A Fortaleza de Sagres situa-se no Promonturium Sacrum, mencionado por autores da Antiguidade como local mítico, nos confins do mundo então conhecido. A dimensão espiritual e geoestratégica do lugar justificou a fundação, no século XV, da vila de Sagres pelo Infante D. Henrique e a edificação de uma primeira muralha, que depois evoluiu para uma estrutura abaluartada.
Morada: Rua da Fortaleza, 8650-360 Sagres
Estudo de mercado massificado junto de uma amostra representativa da população portuguesa.
A Fortaleza de Sagres destaca-se entre as fortificações abaluartadas do país. Integra uma paisagem cultural marcada pela sua condição de finisterra, dominando o Promontório que se ergue a 40 metros de altitude. A configuração das respetivas muralhas evoluiu ao longo dos séculos, acompanhando a evolução da técnica e da pirobalística, conservando-se vestígios da muralha henriquina, com configuração em «dente-de-serra», à qual se acrescentaram baluartes no reinado de D. Sebastião e depois um torreão, vindo a estrutura a ser reconstruída após o Terramoto de 1755. Constitui hoje um lugar de memória associado à abertura da Europa ao Mundo no século XV, marcada pela ciência, comércio e exploração marítima.

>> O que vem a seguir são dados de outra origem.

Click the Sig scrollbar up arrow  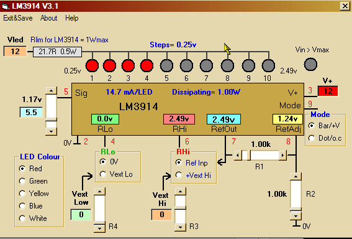51,91
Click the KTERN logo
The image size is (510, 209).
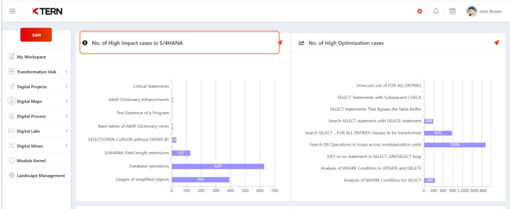click(47, 11)
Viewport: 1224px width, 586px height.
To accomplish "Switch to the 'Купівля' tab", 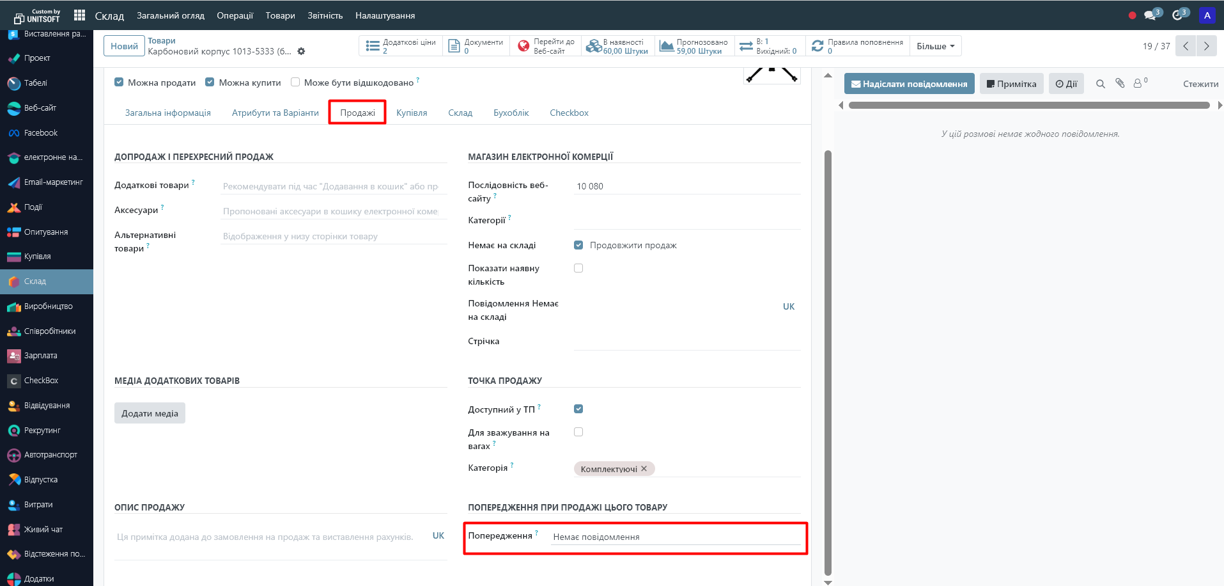I will pyautogui.click(x=412, y=113).
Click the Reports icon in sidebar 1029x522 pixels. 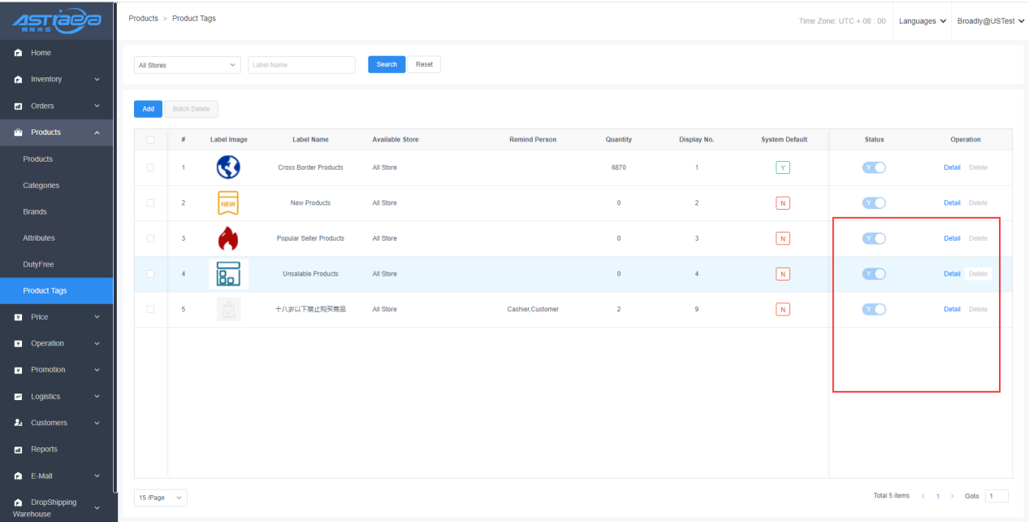coord(19,450)
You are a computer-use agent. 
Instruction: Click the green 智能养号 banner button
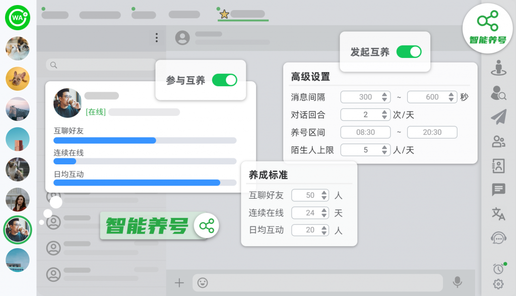point(159,225)
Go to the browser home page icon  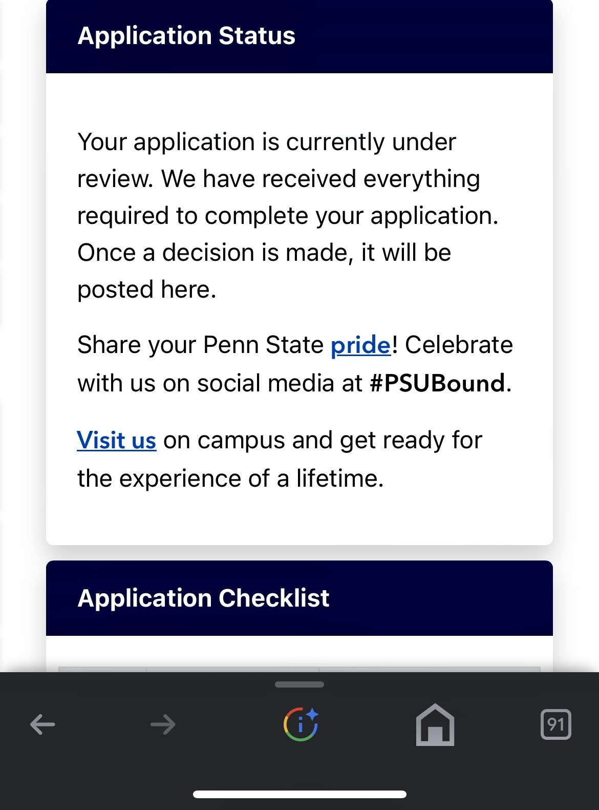(x=435, y=724)
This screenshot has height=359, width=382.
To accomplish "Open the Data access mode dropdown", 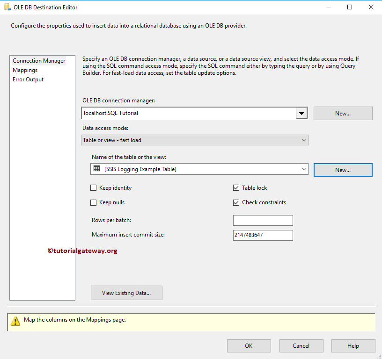I will click(304, 140).
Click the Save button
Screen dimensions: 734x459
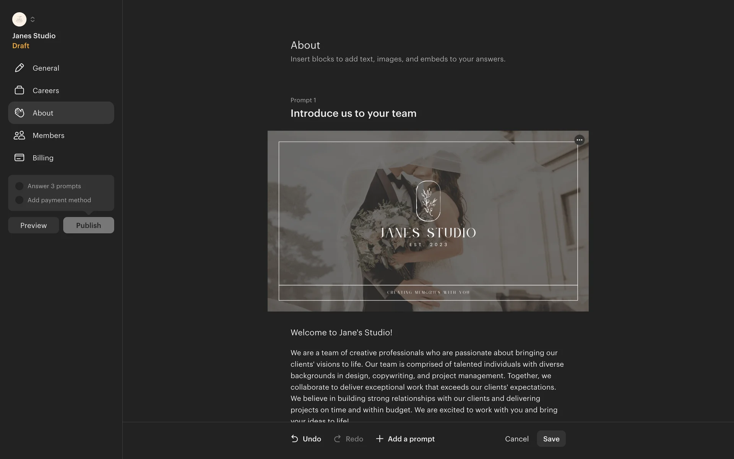coord(551,439)
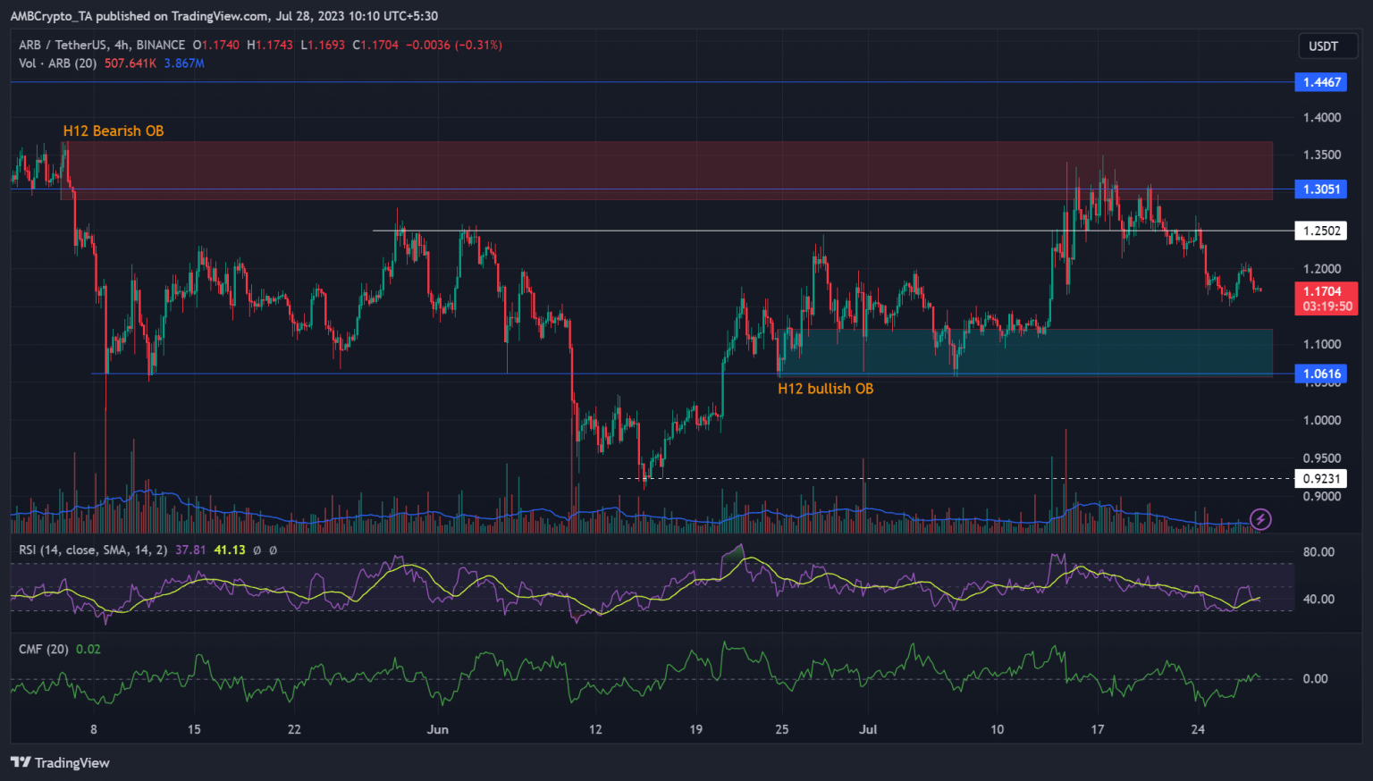Click the red 1.1704 current price label
Image resolution: width=1373 pixels, height=781 pixels.
click(x=1326, y=298)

Em 2015, a Fortaleza de Sagres foi distinguida pela União Europeia com a atribuição da Marca do Património Europeu, não só por constituir um lugar de memória associado à génese do movimento de abertura da Europa ao Mundo, mas também pela riqueza e diversidade da paisagem natural e histórica que lhe está associada. Esta paisagem, que se estende até ao território de Lagos, testemunha as origens remotas da civilização europeia e a sua expansão universal através da ciência, do comércio e das atividades de exploração marítima, assumindo particular relevância no contexto europeu na transição do século XV para o século XVI. O Promontório de Sagres integra ainda a Rota de Al-Mutamid, que liga diversos espaços do Sul da Península Ibérica associados a esta relevante personalidade da cultura árabe medieval, a qual constitui parte da Rota do Legado Andaluz, reconhecida como Itinerário Cultural pelo Conselho da Europa, bem como a Rota Europeia dos Descobrimentos e ainda a Rota Vicentina, uma rede de percursos pedestres que atravessa a costa sudoeste de Portugal, considerada uma das zonas costeiras mais belas e preservadas da Europa, em que se inclui, quer o Caminho Histórico que percorre 230 Km ligando Santiago do Cacém ao Cabo de São Vicente, quer o chamado Trilho dos Pescadores, que segue a linha de costa. Foi ainda atribuído ao Promontório de Sagres o título honorífico de «Lugar Internacional de Cultura e Paz», sendo considerado pelo Observatório Internacional de Direitos Humanos um espaço que transmite tranquilidade, bem-estar e conhecimento a todos os que o visitam, promovendo os valores da interculturalidade, da igualdade e da paz.